Text: Urs Heller Fotos: Thomas Buchwalder, HO

«In der Kürze liegt die Würze». Corona-Modus auch im «Carlton». Aber das merkt nur der Buchhalter. Der begabte Chef Philipp Heering zaubert auch mit reduzierter Brigade tadellose Gerichte auf den Tisch, Restaurantleiterin Flavia Jung rennt für zwei – und ist bester Laune: «Die Stimmung im Restaurant ist hervorragend. Die Gäste sind richtig happy darüber, dass wir trotz allem geöffnet haben und bestellen freudig auch mal einen exklusiveren Wein.» Dass das Angebot knapp ist, stört angesichts der Qualität keinen: «In der Kürze liegt die Würze», lautet die Ansage auf der Speisekarte.

 

«Affetati misti» von den Mastri Salumieri. Unser Tipp: Vorspeise aus dem Basisprogramm der bis im September geschlossenen «Bottega di Mario» im gleichen Haus: Handgemachter, lange gereifter, gut gewürzter und dünn aufgeschnittener Salami aus der Edel-Linie von Rapelli, Prosciutto Crudo, gereift auf der Alp Piora auf 2000 Metern. «Aperoplättli» heisst das Angebot ganz cool, und Tessiner Alpkäse ist auch noch drauf. Chef Philipp mag den Salami ebenfalls: Er kombiniert ihn mit Wagyu und Forellencrème zu einem ziemlich frechen Amuse-bouche.

Carlton, Zurich © HO

Das «Carlton» an der Bahnhofstrasse mit Klassikern auf der Speisekarte und über 1000 Positionen auf der Weinkarte.
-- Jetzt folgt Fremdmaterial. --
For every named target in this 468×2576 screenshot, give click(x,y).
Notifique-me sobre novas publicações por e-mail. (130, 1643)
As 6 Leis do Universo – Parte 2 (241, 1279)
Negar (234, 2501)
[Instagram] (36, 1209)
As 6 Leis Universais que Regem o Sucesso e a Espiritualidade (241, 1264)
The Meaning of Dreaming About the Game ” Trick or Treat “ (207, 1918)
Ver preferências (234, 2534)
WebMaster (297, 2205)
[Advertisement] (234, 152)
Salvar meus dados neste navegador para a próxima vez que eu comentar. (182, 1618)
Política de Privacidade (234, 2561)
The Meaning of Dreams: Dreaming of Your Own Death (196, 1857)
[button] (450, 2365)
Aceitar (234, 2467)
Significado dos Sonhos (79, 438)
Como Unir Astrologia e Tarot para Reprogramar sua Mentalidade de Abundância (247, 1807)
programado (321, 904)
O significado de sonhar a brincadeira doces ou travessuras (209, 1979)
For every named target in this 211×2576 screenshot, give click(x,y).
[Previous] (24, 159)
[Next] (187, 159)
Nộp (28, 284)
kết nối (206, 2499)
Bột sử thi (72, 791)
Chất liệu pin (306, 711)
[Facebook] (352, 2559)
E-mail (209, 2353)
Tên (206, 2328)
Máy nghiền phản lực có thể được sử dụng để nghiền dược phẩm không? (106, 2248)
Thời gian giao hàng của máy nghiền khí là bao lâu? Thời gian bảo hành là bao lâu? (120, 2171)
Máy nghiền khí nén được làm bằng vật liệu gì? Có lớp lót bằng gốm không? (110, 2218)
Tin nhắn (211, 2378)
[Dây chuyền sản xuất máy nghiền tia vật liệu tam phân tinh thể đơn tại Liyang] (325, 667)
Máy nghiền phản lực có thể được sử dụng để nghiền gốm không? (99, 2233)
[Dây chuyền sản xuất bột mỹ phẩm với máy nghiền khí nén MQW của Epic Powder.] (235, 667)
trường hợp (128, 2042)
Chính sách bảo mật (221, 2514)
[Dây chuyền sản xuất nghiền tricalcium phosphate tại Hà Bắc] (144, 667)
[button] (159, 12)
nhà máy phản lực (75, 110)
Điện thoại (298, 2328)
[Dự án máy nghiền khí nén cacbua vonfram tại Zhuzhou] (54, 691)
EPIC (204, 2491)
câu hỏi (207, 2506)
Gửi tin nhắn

Ceviche vom Loup de mer. Alternativen zu Salami & Co.? Eine klassische Gazpacho Andaluz mit Croûtons oder die etwas verwegene und wohl auch zu süssliche Variation davon: Erdbeer-Gazpacho. Sehr beliebt: Erbsencrèmesuppe mit Nordseekrabben. Hausgemachte Ravioli (Kalb oder Käse). Und vor allem das tolle Ceviche! Loup de mer wird glücklicherweise nicht allzu dünn aufgeschnitten, Fenchel und Melonenkügeli gibt es dazu. Und eine kleine Überraschung: Mole aus Chili und schwarzer Schokolade!

 

Das Sechs-Stunden-Secreto. Ein paar Hauptgänge gibt es im «Carlton» immer: Die feine Seezunge «Müllerin Art» (prima Qualität, Kräuter, konfierte Kartoffeln), Mistkratzerli, Zürcher Geschnetzeltes (mit oder ohne Nierli), Wienerschnitzel. Vollgas geht auch: Das «Secreto» vom iberischen Schwein, sechs Stunden lang bei 56 Grad im Ofen, war hervorragend. Die Beilagen auch: Morcheln, Schalotten, ein toller Jus. Wunderbar der badische Spargel, den Caspar Ruetz in Süddeutschland direkt vom Feld holt und über Nacht anliefert. Der Chef legt sie in einen süss-sauren Sud ein, gibt den kostbaren Stangen so noch den ultimativen Dreh.

 

Der GaultMillau meint. Das «Carlton» bei der Zürcher Bahnhofstrasse ist eine feine Adresse und auch bei reduzierter Karte einen Besuch wert. Auch wegen der Weinkarte: Patron Markus Segmüller ist ein Profi und hat immer einen Geheimtipp zu einem tollen Preis auf Lager. Diesmal entkorkt er einen Auxey Duresses: «Diesen Chablis kennt kein Mensch. Liegt aber gleich neben Montrachet und hat Klasse.» Können wir bestätigen.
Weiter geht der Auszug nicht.